## Exercise instructions
Repeat word for word the stretch of the passage below on insiders and the New Testament church that begins at "Every group has" and stops after "such a group.".

## Selected passage
'''

Every group has its insider language, its set of assumptions about what insiders know and outsiders do not. For some groups the distinction between insider and outsider is so important that the groups incorporate secret rituals to ensure that outsiders don’t penetrate into the inside without first becoming insiders. Other groups require specialized knowledge, but they make no secret of it, and it is effectively available to all who take an interest in learning it. A few groups, however, actively recruit new members and claim a universal appeal. Such groups require a highly permeable perimeter where the distinction between insider and outsider, between us and them, is essentially fuzzy. The New Testament church is such a group.

In the New Testament, exclusive language occurs almost always in the context of describing heretics or apostates. These are not people who have never been welcomed into the Christian faith; they are people who were welcomed in but turned out to be pursuing their own agenda. They might be the Judaizers  of Paul’s letter to the Galatians or the proto-Gnostics of John’s letters. In nearly every case, though, they are former insiders who left or were forced out because their beliefs or teachings did not match those of the apostles.

Apart from these few, the New Testament church is very inclusive. Paul claims that the Christian faith encompasses every social and economic class and every ethnicity. “Here there is no Greek or Jew, circumcised or uncircumcised, barbarian, Scythian, slave or free, but Christ is all, and is in all.” What characterizes a Christian is not circumstances of birth or station in life but rather virtues that Jesus himself embodied: compassion, kindness, humility, gentleness, patience, forgiveness, forbearance, peace, and love. These are characteristics that are universally admired but not so universally practiced. (In fact, one of the great conundrums of life, effectively answered in Christ, is why people so much admire virtues they themselves do not practice, even to the point of pretending to themselves that they do practice them.*)

Every unbeliever is potentially a believer, and every believer is potentially a fraud. Since we do not know people’s hearts, we need to treat everyone alike with dignity and respect, just as God treats us. He keeps providing opportunities to trust him even to those who have never yet trusted him. We need to rid ourselves of the smug superiority so common among evangelical Christians; it is offensive to everyone. We are none of us so righteous we cannot fall nor so wicked we are past redemption. If we want to persuade anyone that Jesus Christ is worth living for, we must treat everyone with genuine love and kindness, not considering ourselves better but only as recipients of an undeserved pardon. On earth the kingdom of God includes everyone, even those who persecute it. Just ask Paul.

'''

Recorded data:
'''

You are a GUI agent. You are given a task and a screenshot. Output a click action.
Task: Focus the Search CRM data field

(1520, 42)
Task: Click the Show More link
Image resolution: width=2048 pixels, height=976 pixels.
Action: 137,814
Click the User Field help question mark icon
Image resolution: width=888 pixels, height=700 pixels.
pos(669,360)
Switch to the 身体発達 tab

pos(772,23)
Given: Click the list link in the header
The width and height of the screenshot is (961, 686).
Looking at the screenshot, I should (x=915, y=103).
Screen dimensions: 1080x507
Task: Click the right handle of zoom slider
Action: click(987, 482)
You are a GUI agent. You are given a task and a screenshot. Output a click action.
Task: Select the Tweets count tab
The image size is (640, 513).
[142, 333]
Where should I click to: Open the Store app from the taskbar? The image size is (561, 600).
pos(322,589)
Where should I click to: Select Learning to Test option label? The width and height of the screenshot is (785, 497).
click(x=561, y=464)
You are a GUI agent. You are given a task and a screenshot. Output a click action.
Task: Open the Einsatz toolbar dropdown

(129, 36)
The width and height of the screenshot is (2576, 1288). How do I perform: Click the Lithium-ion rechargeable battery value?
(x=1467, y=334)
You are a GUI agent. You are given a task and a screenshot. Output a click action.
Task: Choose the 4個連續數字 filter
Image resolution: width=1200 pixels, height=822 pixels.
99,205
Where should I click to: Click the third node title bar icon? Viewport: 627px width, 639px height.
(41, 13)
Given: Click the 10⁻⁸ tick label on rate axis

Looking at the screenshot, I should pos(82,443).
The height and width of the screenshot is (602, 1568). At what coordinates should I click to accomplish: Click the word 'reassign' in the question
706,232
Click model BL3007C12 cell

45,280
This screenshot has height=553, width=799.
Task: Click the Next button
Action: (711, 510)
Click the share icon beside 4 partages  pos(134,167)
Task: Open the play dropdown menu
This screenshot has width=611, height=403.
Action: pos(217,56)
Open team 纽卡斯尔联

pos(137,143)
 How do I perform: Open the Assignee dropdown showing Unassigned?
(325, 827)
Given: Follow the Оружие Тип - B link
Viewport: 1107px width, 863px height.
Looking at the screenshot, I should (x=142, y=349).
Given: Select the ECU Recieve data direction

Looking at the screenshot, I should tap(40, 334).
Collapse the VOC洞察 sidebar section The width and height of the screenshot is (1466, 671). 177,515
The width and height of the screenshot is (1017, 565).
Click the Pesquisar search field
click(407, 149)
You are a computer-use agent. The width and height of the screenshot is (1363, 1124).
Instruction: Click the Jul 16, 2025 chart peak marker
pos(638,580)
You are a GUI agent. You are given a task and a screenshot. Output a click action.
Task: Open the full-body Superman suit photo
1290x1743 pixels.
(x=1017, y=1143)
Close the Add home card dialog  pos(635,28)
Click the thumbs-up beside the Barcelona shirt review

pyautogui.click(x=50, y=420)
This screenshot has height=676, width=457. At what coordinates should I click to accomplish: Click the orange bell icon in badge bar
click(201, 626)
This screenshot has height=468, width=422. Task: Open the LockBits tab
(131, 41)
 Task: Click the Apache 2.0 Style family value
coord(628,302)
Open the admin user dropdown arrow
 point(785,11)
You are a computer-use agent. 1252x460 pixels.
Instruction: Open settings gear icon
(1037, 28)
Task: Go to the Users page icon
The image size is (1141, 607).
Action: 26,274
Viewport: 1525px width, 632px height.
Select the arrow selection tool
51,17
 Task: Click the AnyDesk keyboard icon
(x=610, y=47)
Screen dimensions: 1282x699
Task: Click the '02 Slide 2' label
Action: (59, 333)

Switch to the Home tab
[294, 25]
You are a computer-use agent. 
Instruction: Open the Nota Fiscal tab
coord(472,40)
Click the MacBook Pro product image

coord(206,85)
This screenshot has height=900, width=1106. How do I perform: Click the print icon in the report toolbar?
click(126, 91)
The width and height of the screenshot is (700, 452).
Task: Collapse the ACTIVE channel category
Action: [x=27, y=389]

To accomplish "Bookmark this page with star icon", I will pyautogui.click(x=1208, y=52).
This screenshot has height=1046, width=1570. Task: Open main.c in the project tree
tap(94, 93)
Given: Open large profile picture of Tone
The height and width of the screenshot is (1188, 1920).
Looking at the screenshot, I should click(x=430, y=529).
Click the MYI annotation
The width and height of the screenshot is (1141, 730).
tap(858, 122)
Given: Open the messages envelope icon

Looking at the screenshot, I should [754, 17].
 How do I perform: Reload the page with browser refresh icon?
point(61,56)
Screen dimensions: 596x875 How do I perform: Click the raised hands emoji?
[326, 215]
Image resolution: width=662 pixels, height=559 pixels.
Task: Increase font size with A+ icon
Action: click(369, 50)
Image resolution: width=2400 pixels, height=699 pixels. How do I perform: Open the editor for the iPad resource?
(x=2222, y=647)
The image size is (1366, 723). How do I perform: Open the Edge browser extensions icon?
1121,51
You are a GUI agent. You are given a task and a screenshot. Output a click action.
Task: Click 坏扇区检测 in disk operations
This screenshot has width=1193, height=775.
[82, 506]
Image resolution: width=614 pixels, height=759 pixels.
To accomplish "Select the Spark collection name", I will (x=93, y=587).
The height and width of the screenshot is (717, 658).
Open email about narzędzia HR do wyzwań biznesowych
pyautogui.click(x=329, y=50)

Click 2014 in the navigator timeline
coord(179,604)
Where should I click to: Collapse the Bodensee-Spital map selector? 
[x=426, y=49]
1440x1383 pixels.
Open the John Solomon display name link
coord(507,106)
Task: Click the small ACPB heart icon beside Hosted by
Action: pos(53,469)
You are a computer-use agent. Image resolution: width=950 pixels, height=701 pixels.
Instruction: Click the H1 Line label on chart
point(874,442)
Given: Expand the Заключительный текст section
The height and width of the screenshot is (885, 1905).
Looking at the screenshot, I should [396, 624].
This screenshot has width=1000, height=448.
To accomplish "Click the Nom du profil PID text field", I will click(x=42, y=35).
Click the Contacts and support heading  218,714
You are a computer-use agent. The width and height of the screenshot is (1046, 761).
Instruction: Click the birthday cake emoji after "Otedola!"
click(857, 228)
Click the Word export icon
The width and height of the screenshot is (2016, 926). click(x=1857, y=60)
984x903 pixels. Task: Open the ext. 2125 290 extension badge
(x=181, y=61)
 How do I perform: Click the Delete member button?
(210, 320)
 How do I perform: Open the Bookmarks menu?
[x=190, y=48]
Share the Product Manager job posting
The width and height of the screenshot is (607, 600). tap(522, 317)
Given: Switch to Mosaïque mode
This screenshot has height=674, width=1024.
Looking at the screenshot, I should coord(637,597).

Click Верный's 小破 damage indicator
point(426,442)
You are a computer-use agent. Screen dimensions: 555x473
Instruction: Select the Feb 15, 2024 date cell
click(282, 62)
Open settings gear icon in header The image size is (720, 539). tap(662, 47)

'''

## Exercise result
Every group has its insider language, its set of assumptions about what insiders know and outsiders do not. For some groups the distinction between insider and outsider is so important that the groups incorporate secret rituals to ensure that outsiders don’t penetrate into the inside without first becoming insiders. Other groups require specialized knowledge, but they make no secret of it, and it is effectively available to all who take an interest in learning it. A few groups, however, actively recruit new members and claim a universal appeal. Such groups require a highly permeable perimeter where the distinction between insider and outsider, between us and them, is essentially fuzzy. The New Testament church is such a group.